- [Task goal]: Each record must be reproduced exactly as it is shown.
....
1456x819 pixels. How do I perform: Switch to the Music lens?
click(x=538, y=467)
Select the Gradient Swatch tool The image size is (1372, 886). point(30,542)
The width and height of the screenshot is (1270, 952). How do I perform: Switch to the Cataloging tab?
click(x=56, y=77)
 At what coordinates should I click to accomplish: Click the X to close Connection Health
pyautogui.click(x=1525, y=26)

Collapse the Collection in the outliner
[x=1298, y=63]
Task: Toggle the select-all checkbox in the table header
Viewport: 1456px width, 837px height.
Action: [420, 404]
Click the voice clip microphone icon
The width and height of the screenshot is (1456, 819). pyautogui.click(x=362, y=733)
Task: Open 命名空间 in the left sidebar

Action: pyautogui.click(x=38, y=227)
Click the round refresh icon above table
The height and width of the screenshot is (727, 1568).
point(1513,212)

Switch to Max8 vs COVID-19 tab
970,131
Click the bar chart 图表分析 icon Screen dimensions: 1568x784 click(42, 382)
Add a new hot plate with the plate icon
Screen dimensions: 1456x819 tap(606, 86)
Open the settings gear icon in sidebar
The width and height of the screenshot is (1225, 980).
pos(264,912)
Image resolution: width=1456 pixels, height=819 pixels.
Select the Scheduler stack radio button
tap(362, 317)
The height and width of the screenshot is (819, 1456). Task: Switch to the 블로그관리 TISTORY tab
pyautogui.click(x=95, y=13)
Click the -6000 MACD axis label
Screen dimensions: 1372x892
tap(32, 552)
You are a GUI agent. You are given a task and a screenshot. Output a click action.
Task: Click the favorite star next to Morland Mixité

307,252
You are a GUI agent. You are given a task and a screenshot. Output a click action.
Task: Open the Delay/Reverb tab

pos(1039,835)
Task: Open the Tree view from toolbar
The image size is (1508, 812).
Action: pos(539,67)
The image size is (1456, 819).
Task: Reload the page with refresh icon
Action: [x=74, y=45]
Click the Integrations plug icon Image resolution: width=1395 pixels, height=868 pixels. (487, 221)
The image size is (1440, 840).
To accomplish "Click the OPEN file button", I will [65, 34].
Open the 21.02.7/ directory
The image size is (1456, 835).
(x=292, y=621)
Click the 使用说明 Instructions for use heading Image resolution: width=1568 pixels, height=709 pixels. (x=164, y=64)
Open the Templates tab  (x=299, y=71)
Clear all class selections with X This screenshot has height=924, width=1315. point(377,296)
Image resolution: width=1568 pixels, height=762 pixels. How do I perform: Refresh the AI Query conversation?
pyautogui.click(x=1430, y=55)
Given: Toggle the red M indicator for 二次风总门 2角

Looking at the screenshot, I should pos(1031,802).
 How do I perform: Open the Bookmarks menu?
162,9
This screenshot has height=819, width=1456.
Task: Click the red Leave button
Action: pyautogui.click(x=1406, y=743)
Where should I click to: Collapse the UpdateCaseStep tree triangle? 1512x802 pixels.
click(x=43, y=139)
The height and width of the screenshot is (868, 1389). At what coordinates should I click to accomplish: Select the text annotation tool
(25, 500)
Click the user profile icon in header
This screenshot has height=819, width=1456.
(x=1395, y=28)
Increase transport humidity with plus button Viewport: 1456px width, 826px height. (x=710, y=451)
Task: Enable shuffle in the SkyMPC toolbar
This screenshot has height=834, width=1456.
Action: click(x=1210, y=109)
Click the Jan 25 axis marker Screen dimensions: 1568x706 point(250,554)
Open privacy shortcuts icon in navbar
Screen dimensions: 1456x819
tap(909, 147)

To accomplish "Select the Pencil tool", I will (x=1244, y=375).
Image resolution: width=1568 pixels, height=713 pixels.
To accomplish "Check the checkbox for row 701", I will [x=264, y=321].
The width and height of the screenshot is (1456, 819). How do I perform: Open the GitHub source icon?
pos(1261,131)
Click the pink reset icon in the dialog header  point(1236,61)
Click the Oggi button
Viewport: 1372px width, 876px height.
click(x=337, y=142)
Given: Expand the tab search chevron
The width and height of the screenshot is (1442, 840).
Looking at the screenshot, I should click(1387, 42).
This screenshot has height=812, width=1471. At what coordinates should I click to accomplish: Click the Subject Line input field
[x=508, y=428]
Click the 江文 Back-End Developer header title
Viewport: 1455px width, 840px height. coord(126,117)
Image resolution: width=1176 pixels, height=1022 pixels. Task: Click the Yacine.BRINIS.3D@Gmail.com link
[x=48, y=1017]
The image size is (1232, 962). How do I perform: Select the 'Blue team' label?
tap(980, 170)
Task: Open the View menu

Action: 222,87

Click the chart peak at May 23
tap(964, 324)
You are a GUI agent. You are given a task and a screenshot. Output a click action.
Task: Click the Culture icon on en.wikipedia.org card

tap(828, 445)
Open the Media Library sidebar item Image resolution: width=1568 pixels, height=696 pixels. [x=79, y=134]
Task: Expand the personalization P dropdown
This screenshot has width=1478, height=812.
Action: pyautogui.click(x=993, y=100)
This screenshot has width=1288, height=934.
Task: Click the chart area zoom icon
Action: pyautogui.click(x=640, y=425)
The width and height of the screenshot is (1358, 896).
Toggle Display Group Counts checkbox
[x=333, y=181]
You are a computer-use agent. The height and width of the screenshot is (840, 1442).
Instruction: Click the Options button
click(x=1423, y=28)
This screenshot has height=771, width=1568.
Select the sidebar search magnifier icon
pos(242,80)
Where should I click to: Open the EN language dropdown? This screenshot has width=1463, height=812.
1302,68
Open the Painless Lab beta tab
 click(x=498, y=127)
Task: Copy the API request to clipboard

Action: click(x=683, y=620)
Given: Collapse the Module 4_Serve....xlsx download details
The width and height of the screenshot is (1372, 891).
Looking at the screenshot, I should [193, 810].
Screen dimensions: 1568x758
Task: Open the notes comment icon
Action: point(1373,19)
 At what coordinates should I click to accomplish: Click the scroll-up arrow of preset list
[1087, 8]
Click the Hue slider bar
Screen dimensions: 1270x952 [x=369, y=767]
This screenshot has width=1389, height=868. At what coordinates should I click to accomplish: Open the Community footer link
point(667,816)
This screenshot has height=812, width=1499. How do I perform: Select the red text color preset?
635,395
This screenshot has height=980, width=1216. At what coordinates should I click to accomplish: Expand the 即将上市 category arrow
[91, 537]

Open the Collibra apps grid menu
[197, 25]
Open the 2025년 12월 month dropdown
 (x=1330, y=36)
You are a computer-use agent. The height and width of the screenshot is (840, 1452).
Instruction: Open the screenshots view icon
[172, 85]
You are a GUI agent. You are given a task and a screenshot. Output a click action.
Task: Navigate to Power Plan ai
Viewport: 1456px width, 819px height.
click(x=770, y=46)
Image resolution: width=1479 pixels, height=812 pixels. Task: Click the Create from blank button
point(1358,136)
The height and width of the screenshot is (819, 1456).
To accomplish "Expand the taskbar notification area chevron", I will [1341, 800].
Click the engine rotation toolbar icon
....
- [Written response]:
1456x819 pixels. How do I perform: Switch to the Music lens?
click(x=538, y=467)
Select the Gradient Swatch tool The image size is (1372, 886). point(30,542)
The width and height of the screenshot is (1270, 952). How do I perform: Switch to the Cataloging tab?
click(x=56, y=77)
 At what coordinates should I click to accomplish: Click the X to close Connection Health
pyautogui.click(x=1525, y=26)

Collapse the Collection in the outliner
[x=1298, y=63]
Task: Toggle the select-all checkbox in the table header
Viewport: 1456px width, 837px height.
Action: [420, 404]
Click the voice clip microphone icon
The width and height of the screenshot is (1456, 819). pyautogui.click(x=362, y=733)
Task: Open 命名空间 in the left sidebar

Action: pyautogui.click(x=38, y=227)
Click the round refresh icon above table
The height and width of the screenshot is (727, 1568).
point(1513,212)

Switch to Max8 vs COVID-19 tab
970,131
Click the bar chart 图表分析 icon Screen dimensions: 1568x784 click(42, 382)
Add a new hot plate with the plate icon
Screen dimensions: 1456x819 tap(606, 86)
Open the settings gear icon in sidebar
The width and height of the screenshot is (1225, 980).
pos(264,912)
Image resolution: width=1456 pixels, height=819 pixels.
Select the Scheduler stack radio button
tap(362, 317)
The height and width of the screenshot is (819, 1456). Task: Switch to the 블로그관리 TISTORY tab
pyautogui.click(x=95, y=13)
Click the -6000 MACD axis label
Screen dimensions: 1372x892
tap(32, 552)
You are a GUI agent. You are given a task and a screenshot. Output a click action.
Task: Click the favorite star next to Morland Mixité

307,252
You are a GUI agent. You are given a task and a screenshot. Output a click action.
Task: Open the Delay/Reverb tab

pos(1039,835)
Task: Open the Tree view from toolbar
The image size is (1508, 812).
Action: pos(539,67)
The image size is (1456, 819).
Task: Reload the page with refresh icon
Action: [x=74, y=45]
Click the Integrations plug icon Image resolution: width=1395 pixels, height=868 pixels. (487, 221)
The image size is (1440, 840).
To accomplish "Click the OPEN file button", I will [65, 34].
Open the 21.02.7/ directory
The image size is (1456, 835).
(x=292, y=621)
Click the 使用说明 Instructions for use heading Image resolution: width=1568 pixels, height=709 pixels. (x=164, y=64)
Open the Templates tab  (x=299, y=71)
Clear all class selections with X This screenshot has height=924, width=1315. point(377,296)
Image resolution: width=1568 pixels, height=762 pixels. How do I perform: Refresh the AI Query conversation?
pyautogui.click(x=1430, y=55)
Given: Toggle the red M indicator for 二次风总门 2角

Looking at the screenshot, I should pos(1031,802).
 How do I perform: Open the Bookmarks menu?
162,9
This screenshot has height=819, width=1456.
Task: Click the red Leave button
Action: pyautogui.click(x=1406, y=743)
Where should I click to: Collapse the UpdateCaseStep tree triangle? 1512x802 pixels.
click(x=43, y=139)
The height and width of the screenshot is (868, 1389). At what coordinates should I click to accomplish: Select the text annotation tool
(25, 500)
Click the user profile icon in header
This screenshot has height=819, width=1456.
(x=1395, y=28)
Increase transport humidity with plus button Viewport: 1456px width, 826px height. (x=710, y=451)
Task: Enable shuffle in the SkyMPC toolbar
This screenshot has height=834, width=1456.
Action: click(x=1210, y=109)
Click the Jan 25 axis marker Screen dimensions: 1568x706 point(250,554)
Open privacy shortcuts icon in navbar
Screen dimensions: 1456x819
tap(909, 147)

To accomplish "Select the Pencil tool", I will (x=1244, y=375).
Image resolution: width=1568 pixels, height=713 pixels.
To accomplish "Check the checkbox for row 701", I will [x=264, y=321].
The width and height of the screenshot is (1456, 819). How do I perform: Open the GitHub source icon?
pos(1261,131)
Click the pink reset icon in the dialog header  point(1236,61)
Click the Oggi button
Viewport: 1372px width, 876px height.
click(x=337, y=142)
Given: Expand the tab search chevron
The width and height of the screenshot is (1442, 840).
Looking at the screenshot, I should click(1387, 42).
This screenshot has height=812, width=1471. At what coordinates should I click to accomplish: Click the Subject Line input field
[x=508, y=428]
Click the 江文 Back-End Developer header title
Viewport: 1455px width, 840px height. coord(126,117)
Image resolution: width=1176 pixels, height=1022 pixels. Task: Click the Yacine.BRINIS.3D@Gmail.com link
[x=48, y=1017]
The image size is (1232, 962). How do I perform: Select the 'Blue team' label?
tap(980, 170)
Task: Open the View menu

Action: 222,87

Click the chart peak at May 23
tap(964, 324)
You are a GUI agent. You are given a task and a screenshot. Output a click action.
Task: Click the Culture icon on en.wikipedia.org card

tap(828, 445)
Open the Media Library sidebar item Image resolution: width=1568 pixels, height=696 pixels. [x=79, y=134]
Task: Expand the personalization P dropdown
This screenshot has width=1478, height=812.
Action: pyautogui.click(x=993, y=100)
This screenshot has width=1288, height=934.
Task: Click the chart area zoom icon
Action: pyautogui.click(x=640, y=425)
The width and height of the screenshot is (1358, 896).
Toggle Display Group Counts checkbox
[x=333, y=181]
You are a computer-use agent. The height and width of the screenshot is (840, 1442).
Instruction: Click the Options button
click(x=1423, y=28)
This screenshot has height=771, width=1568.
Select the sidebar search magnifier icon
pos(242,80)
Where should I click to: Open the EN language dropdown? This screenshot has width=1463, height=812.
1302,68
Open the Painless Lab beta tab
 click(x=498, y=127)
Task: Copy the API request to clipboard

Action: click(x=683, y=620)
Given: Collapse the Module 4_Serve....xlsx download details
The width and height of the screenshot is (1372, 891).
Looking at the screenshot, I should [193, 810].
Screen dimensions: 1568x758
Task: Open the notes comment icon
Action: point(1373,19)
 At what coordinates should I click to accomplish: Click the scroll-up arrow of preset list
[1087, 8]
Click the Hue slider bar
Screen dimensions: 1270x952 [x=369, y=767]
This screenshot has width=1389, height=868. At what coordinates should I click to accomplish: Open the Community footer link
point(667,816)
This screenshot has height=812, width=1499. How do I perform: Select the red text color preset?
635,395
This screenshot has height=980, width=1216. At what coordinates should I click to accomplish: Expand the 即将上市 category arrow
[91, 537]

Open the Collibra apps grid menu
[197, 25]
Open the 2025년 12월 month dropdown
 (x=1330, y=36)
You are a computer-use agent. The height and width of the screenshot is (840, 1452).
Instruction: Open the screenshots view icon
[172, 85]
You are a GUI agent. You are given a task and a screenshot. Output a click action.
Task: Navigate to Power Plan ai
Viewport: 1456px width, 819px height.
click(x=770, y=46)
Image resolution: width=1479 pixels, height=812 pixels. Task: Click the Create from blank button
point(1358,136)
The height and width of the screenshot is (819, 1456).
To accomplish "Expand the taskbar notification area chevron", I will [1341, 800].
Click the engine rotation toolbar icon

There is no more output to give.